I own a 98 Dodge 1500 4x4 Truck - not to worry, my everyday car is a Kia Rio. I have wierd electrical problems. During the day, with the headlights off, both turn signals work fine but when I step on the brakes I notice the radio light / clock dims. At night, with the headlights on, the right signals works fine but the left signal goes on and stays on without blinking. However the dash lights do not dim when I use the brake.
It sounds like one of your signal lights on the left has a burned filament and the rest of the porblems would be dirty or corroded grounds. You will have to go to each light and clean the grounds. Check the battery terminlas are all cleaned and free of corrosion.
Second the bad ground diagnosis. You’ll want to check the grounds at the lamps, but you’ll also want to check the body grounds to the chassis and the engine as well.
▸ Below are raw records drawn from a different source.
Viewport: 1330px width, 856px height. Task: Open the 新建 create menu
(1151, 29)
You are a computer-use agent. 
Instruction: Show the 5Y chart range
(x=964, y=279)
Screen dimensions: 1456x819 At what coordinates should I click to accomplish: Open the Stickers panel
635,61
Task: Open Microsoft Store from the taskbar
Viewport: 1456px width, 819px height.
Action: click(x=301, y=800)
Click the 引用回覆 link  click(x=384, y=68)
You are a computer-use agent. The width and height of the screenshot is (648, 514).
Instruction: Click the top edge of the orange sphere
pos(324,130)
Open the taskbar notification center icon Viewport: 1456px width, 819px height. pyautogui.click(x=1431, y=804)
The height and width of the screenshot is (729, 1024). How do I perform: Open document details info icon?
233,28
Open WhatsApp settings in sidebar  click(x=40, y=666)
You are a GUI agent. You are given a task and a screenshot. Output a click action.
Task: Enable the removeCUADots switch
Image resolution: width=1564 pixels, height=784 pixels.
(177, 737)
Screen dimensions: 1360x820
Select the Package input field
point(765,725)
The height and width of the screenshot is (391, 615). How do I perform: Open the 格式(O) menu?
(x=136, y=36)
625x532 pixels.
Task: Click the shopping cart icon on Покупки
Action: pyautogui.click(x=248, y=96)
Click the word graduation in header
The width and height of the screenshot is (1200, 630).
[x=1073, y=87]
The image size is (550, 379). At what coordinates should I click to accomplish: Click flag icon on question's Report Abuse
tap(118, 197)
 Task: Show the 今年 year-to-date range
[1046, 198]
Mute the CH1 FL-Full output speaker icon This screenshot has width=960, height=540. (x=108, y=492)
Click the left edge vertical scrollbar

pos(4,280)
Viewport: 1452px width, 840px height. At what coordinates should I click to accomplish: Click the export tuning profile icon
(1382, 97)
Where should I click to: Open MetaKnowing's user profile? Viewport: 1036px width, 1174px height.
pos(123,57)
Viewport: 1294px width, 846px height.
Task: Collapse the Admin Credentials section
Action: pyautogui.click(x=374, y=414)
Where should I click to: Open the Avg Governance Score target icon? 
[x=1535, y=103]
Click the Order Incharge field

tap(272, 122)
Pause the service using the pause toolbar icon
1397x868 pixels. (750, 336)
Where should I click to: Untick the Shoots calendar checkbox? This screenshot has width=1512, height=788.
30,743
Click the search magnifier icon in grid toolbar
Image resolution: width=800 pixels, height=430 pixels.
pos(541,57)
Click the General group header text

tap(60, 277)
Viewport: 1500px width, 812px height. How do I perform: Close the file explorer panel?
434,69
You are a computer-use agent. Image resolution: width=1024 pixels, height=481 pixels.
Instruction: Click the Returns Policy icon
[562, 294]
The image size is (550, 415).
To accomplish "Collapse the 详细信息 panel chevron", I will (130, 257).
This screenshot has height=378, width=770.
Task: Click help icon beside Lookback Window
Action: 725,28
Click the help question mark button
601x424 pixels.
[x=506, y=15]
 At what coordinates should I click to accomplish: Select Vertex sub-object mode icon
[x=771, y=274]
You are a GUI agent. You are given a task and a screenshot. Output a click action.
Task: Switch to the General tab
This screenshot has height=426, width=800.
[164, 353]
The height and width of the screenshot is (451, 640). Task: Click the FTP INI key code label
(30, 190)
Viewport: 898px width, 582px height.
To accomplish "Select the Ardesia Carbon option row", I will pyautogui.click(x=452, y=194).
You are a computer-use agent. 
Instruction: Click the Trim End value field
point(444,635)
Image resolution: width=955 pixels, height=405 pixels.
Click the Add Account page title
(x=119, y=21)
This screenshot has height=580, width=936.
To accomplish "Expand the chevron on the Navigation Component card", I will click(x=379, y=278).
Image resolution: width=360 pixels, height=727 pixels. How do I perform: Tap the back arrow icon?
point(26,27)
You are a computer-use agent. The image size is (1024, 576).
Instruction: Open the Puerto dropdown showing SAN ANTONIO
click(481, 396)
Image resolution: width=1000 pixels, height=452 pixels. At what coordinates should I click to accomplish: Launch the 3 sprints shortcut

Check all bulbs. One is burned out. It may even be the left front signal bulb.
Yah, definitely a grounding issue. Or earth issue, depending upon your frame of reference. Oh, is that a pun? Remember to check body to frame chassis to engine ground connections like JayWB says and you’ll be in fine shape.
Thanks all…I have checked all the blubs and they look good. I will check the grounds - if ever stops raining.
Check that your side & stop light bulb are both in the right way round. The pegs are staggered, you shouldn’t be able to install them wrongly…but some people do manage it somehow, usually you can’t get the bulb correctly fitted backwards but can get it half way in, the teardrop bulb contacts on the base of the bulb can cause a short between the side and stop light circuits and strange things start to happen.
Just like your clock dimming when you hit the brakes, the short is passing power back to the panel light circuit when you hit the brake and the circuit thinks you have just turned your side lights on and dims the clock to the night setting.
There is something else to check in regards to bulbs and this may not be widely known.
The bulb filaments may be good but the bulb may have a bad connection where the prongs of the socket make contact with the domed lead contacts on the bulbs.
What happens is that over time vibration allows the harder metal in the prongs to vibrate the dome off of the contacts and the contacts may become concave. This can cause weird problems but the only way to verify it is by removal of the bulbs and visually inspecting the domes to see if they are still domed or if they’re now flattened. Hope that helps.